» What to work on
(A) In the consumer column about the Dell laptop battery, what delivery date was the reader first given?
(B) Carry on the consumer column about the Dell battery delay and the Braun toothbrush refills from its last sentence.

═══ Study text

Time runs out for battery delivery

SOUNDING OFF : Ripped off? Stunned by good value? Write, blog or text your experience to us

SOUNDING OFF: Ripped off? Stunned by good value? Write, blog or text your experience to us

A reader from Dublin ordered a new battery for his Dell laptop computer earlier this summer using the company's website. He waited and waited but nothing ever came. He first placed the order on June 18th and was given a delivery date of July 2nd.

However, on July 25th, he received an automatically generated e-mail from the company which said that it realised "just how long you have been waiting for your order - and we are endeavouring to deliver it to you as soon as possible". It continued that "there has been a further delay at our suppliers which means you now have a new revised estimated delivery date". The new date was set for August 11th, nearly two months after he had first placed the order.

August 11th came and went and no news from the company. Eventually, at the beginning of this month, he gave up waiting and contacted us. We got in touch with the company last week. In a statement the company said there was a delay with the delivery of a replacement battery "which, unfortunately, was not communicated to the customer".

READ MORE

The statement accepted that Dell had not met "the standards which we would normally seek to achieve in supporting our customers and we regret this".

It apologised to our reader and agreed to replace the battery free of charge.

Brauned off

Michael Kenna priced a four-pack of Braun Oral-B electric toothbrush refill brushes in Tesco at €24.49 recently. He says it seems to be a standard price as his local pharmacy charges much the same amount.

══════
═══ Records supplied

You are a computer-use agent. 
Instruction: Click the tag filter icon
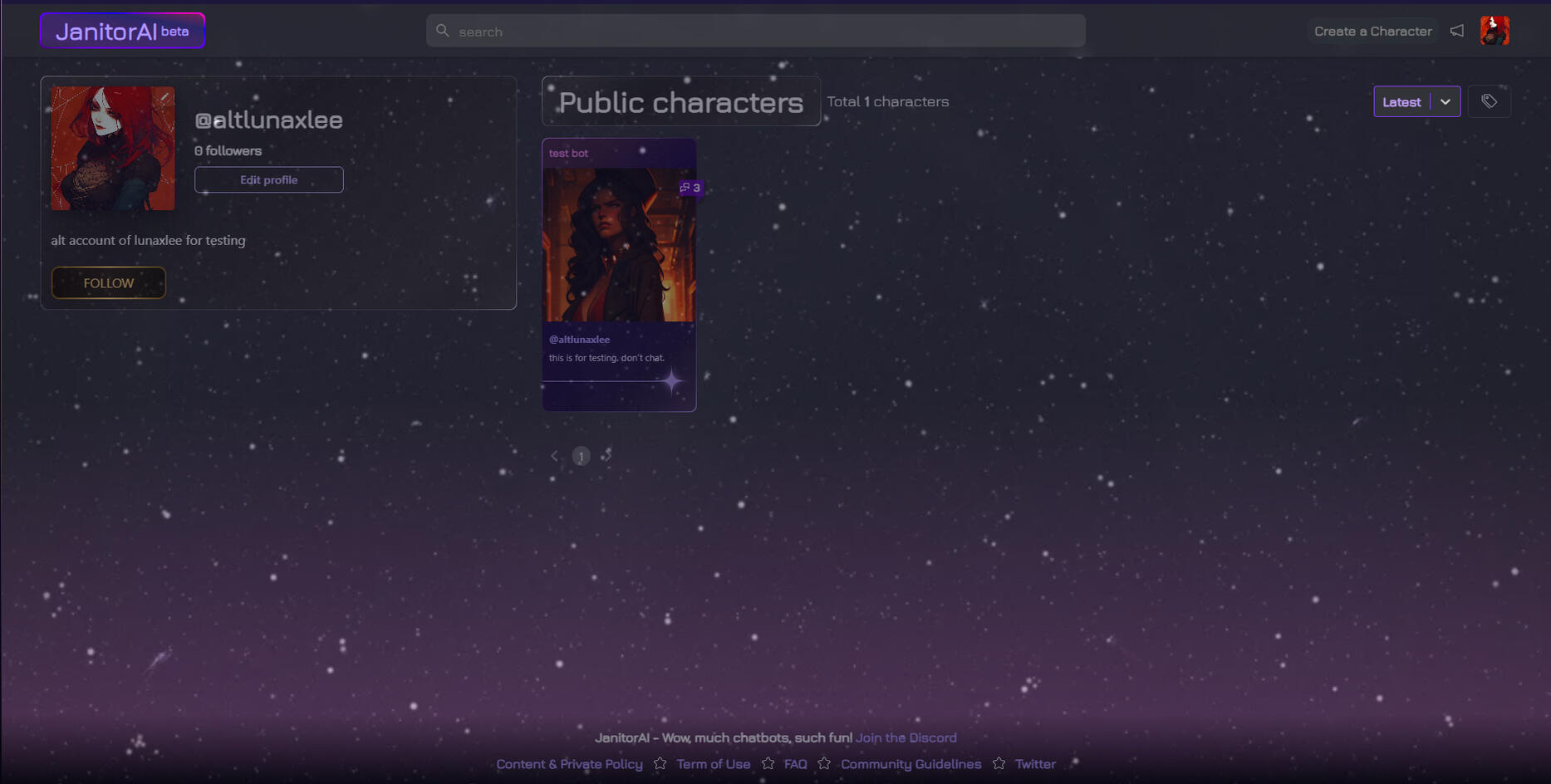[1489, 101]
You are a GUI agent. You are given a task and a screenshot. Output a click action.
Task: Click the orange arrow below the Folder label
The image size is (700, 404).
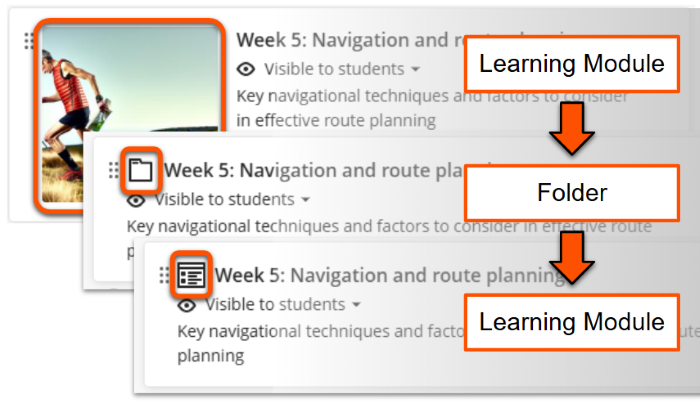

══════

» Expected responses
(A) July 2nd

(B)
"Checking on Amazon I found I could purchase a pack of 4 brushes for £7.90 . The downside was that postage was an additional £5.08 ," he writes. He ordered his new brushes on November 6th and received them four days later. "Even with the exchange rate, I reckon I've saved more than €8 on the deal. The irony of it all? The brushes were made in Ireland, at Braun's Carlow factory."

Pills for pennies

We recently mentioned the low cost of paracetemol in the UK. Muireann Ní Mhóráin sent us a mail saying she had come across 16 tablets selling for 12p in Asda in Northern Ireland, while the shop is selling ibuprofen - the component part of Nurofen - for 24p.

Sour about flour

In reply to the claim that Irish shoppers heading abroad are killing Irish jobs, Philip Carroll writes: "Over the past number of years the Irish people have and still are being ripped off. There is no price control. It is a well-known fact that if the price of something (let's say oil) comes down on the international market, it is always very slow to come down here. Why? What excuse will the oil companies give this time? Over the last few weeks the price of flour has being coming down on the international market and in turn the cost of bread in UK supermarkets went down, yet here the price of bread went up."